When an individual is deprived of life, liberty, or property by the state without due process of law, he or she may bring a cause of action against the state agent ("State Actor") that caused the deprivation under 42 U.S.C. [section] 1983. (1) While State Actors are generally not liable for failing to protect an individual from the deprivation of life, liberty, or property by a private actor, this rule is subject to a few exceptions. (2) In Irish v. Fowler, (3) the United States Court of Appeals for the First Circuit considered, as an issue of first impression, whether State Actors can be held liable for failing to protect an individual from a third party when the State's actions resulted in the deprivation of that individual's due process rights. (4) The court ultimately held that state officials were liable for constitutional violations under the state-created danger theory and that their conduct was not justified by qualified immunity.5

On July 15, 2015, plaintiff, Brittany Irish ("Irish"), reported to police that she was kidnapped and repeatedly raped the previous night by her ex-boyfriend, Anthony Lord ("Lord"). (6) The case was assigned to defendants, Detective Perkins and Detective Fowler, who were told that Lord was a registered sex offender. (7) After receiving Irish's statement, which also reported Lord's alleged threat to cut her from ear to ear, the detectives met with Irish, who explained she was "scared that Anthony Lord would become terribly violent if he knew [Irish] went to the police." (8) Later that evening, the detectives found evidence corroborating Irish's allegations. (9) The next day, the detectives called Lord to obtain his statement; when Lord did not answer, Detective Perkins left a voicemail. (10)

Approximately an hour and forty-five minutes after Detective Perkins left the voicemail, the detectives "received notice of a 'possible suspicious' fire in Benedicta, the town where the detectives" found evidence corroborating the allegations against Lord. (11) Irish notified the detectives that it was her parents' barn that was on fire, and reported that earlier that evening "someone had heard Lord say ... 'I am going to kill a fucker.'" (12) The detectives then began their search for Lord, notifying other state officials to "use caution" if they were to find him. (13) Soon after the detectives arrived to the barn fire, Irish received a call from her brother who informed her that Lord was "irate" after receiving the voicemail from Detective Perkins and said that "someone's gonna die tonight." (14) Irish relayed this information to the detectives and asked for protection, but the detectives left the scene. (15) About an hour later, the detectives requested a criminal background check on Lord and learned of his criminal record. (16)

After receiving no response from the detectives regarding her requests for protection, Irish called them a third time and was told no protection could be provided because law enforcement lacked "the manpower." (17) Between 3:00 A.M. and 4:00 A.M., when all police resources left the area, Lord stole a truck, drove to the Irish's, and went on a shooting rampage. (18)

Nine hours later, the police apprehended Lord after he killed Irish's boyfriend, shot Irish's mom, and abducted Irish. (19) Irish and her mother brought a [section] 1983 action against the detectives, claiming a Substantive Due Process violation. (20) The United States District Court for the District of Maine granted summary judgment on the basis of qualified immunity and the plaintiffs appealed. (21) Upon review, the First Circuit "affirm[ed] the district court's holding that a jury could find that the officers violated the plaintiffs' substantive due process rights [and] reverse[d] the grant of defendants' summary judgment motion on qualified immunity grounds." (22)

Congress enacted 42 U.S.C. [section] 1983 to allow individuals to bring suit against a State Actor when the State Actor deprives a person of life, liberty, or property without the due process of law. (23) In order to recover for a substantive due process violation under [section] 1983, the plaintiff must "first, show a deprivation of a property interest in life, liberty, or property" and subsequently "show that the deprivation of this protected right was caused by government conduct." (24) The Supreme Court of the United States, in DeShaney v.

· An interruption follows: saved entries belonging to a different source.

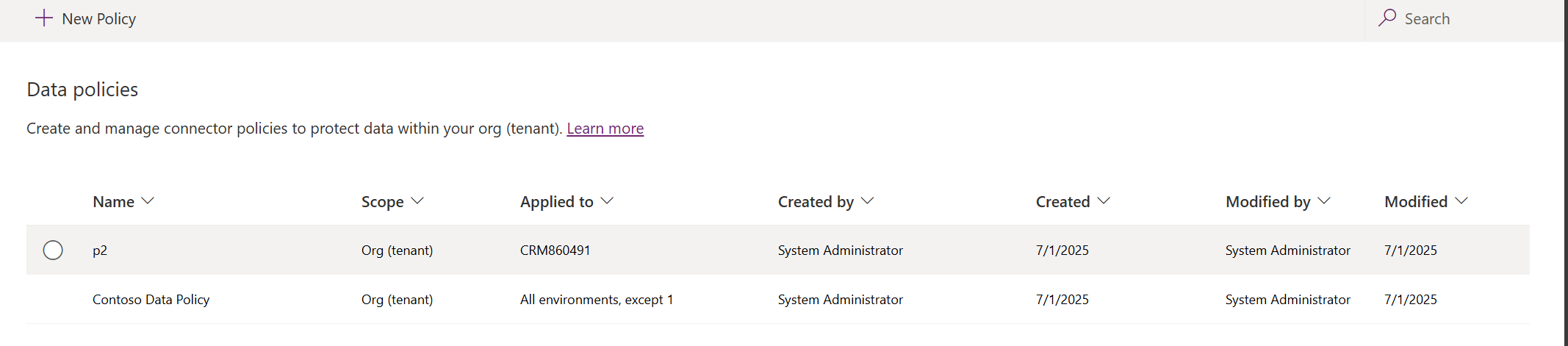Image resolution: width=1568 pixels, height=346 pixels.
Task: Click the magnifier search icon
Action: [1387, 18]
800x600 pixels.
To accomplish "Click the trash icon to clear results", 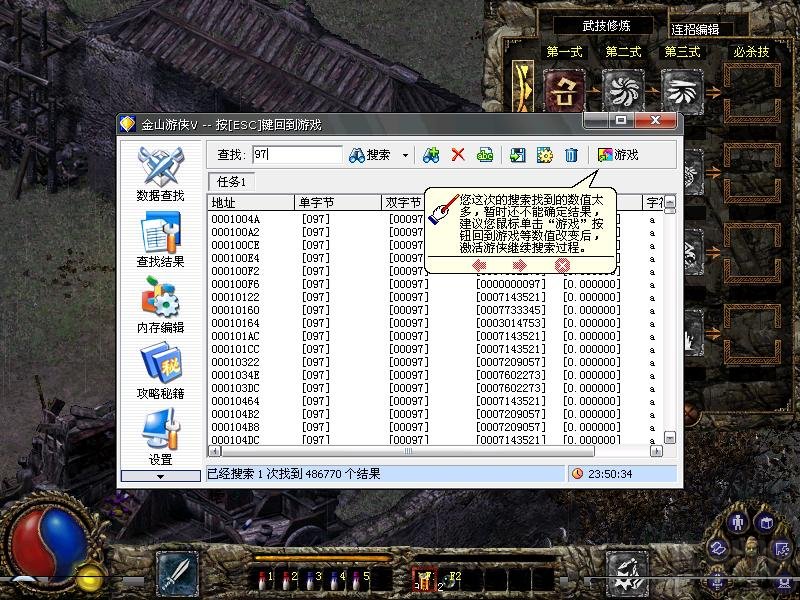I will point(571,156).
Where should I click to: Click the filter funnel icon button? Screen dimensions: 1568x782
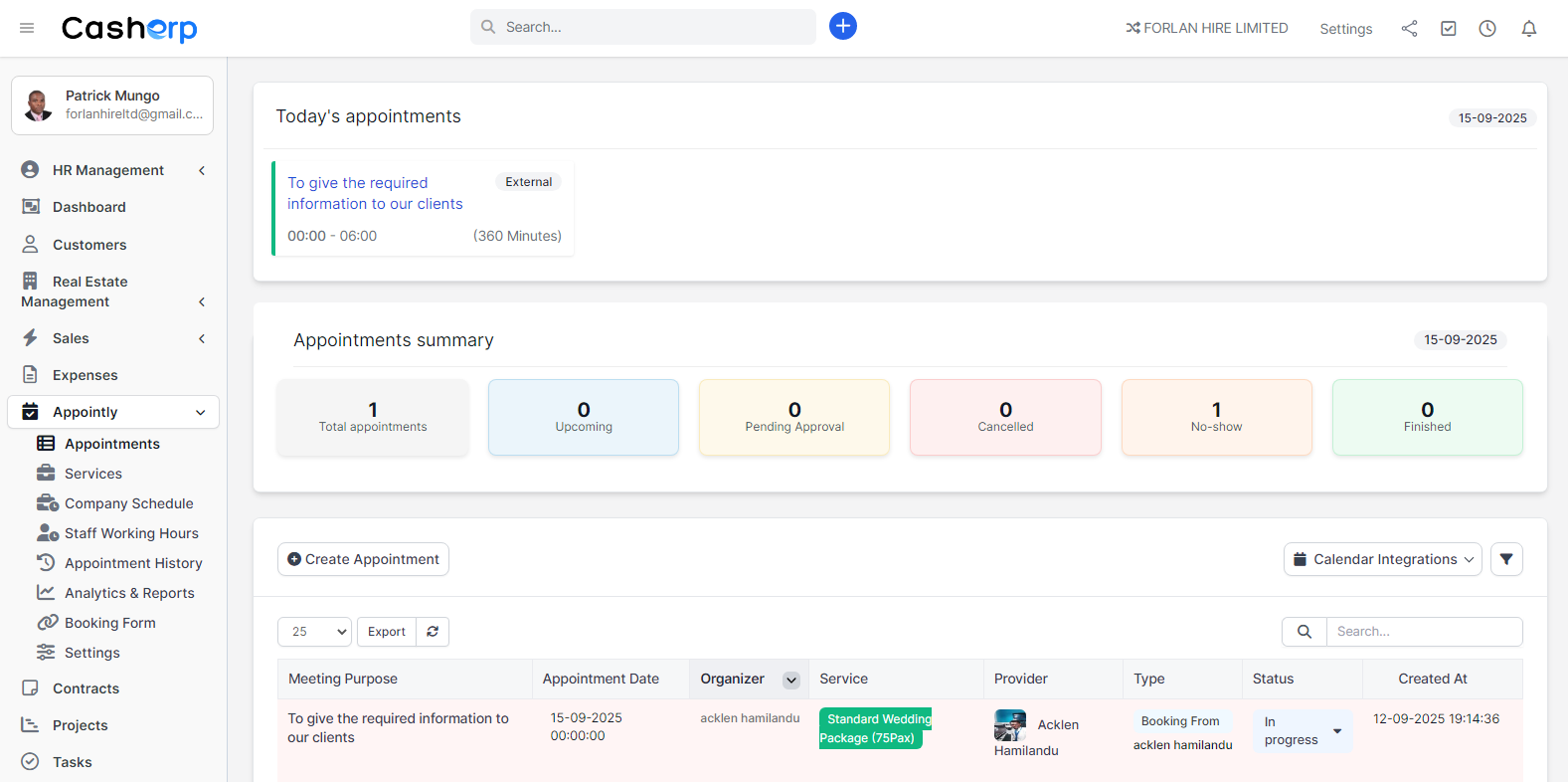(1505, 559)
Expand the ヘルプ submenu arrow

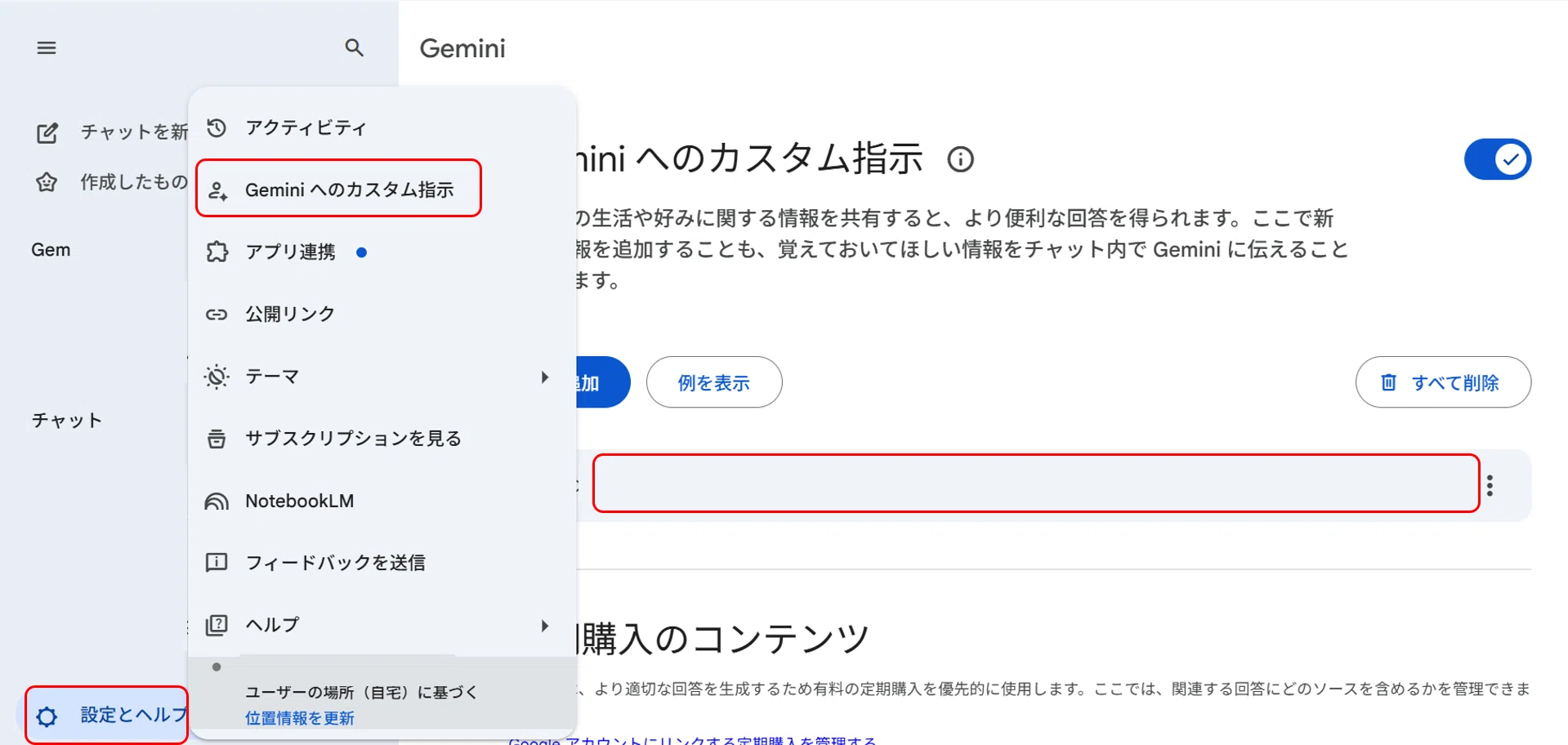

Winnebago County Department. of Social Services, (25) held that a substantive due process violation does not arise when the State fails to protect individuals from violence by private actors because the State does not cause the deprivation. (26) The Court explained that the purpose of the Due Process Clause "was to protect the people from the State, not to ensure that the State protected [the people] from each other." (27) Since DeShaney, lower courts have recognized two departures from this general rule. (28) One of these recognized exceptions is the state-created danger theory, which provides for a cause of action if the State creates or enhances some danger to an individual and then fails to protect the individual from harm subsequently caused by a third party. (29)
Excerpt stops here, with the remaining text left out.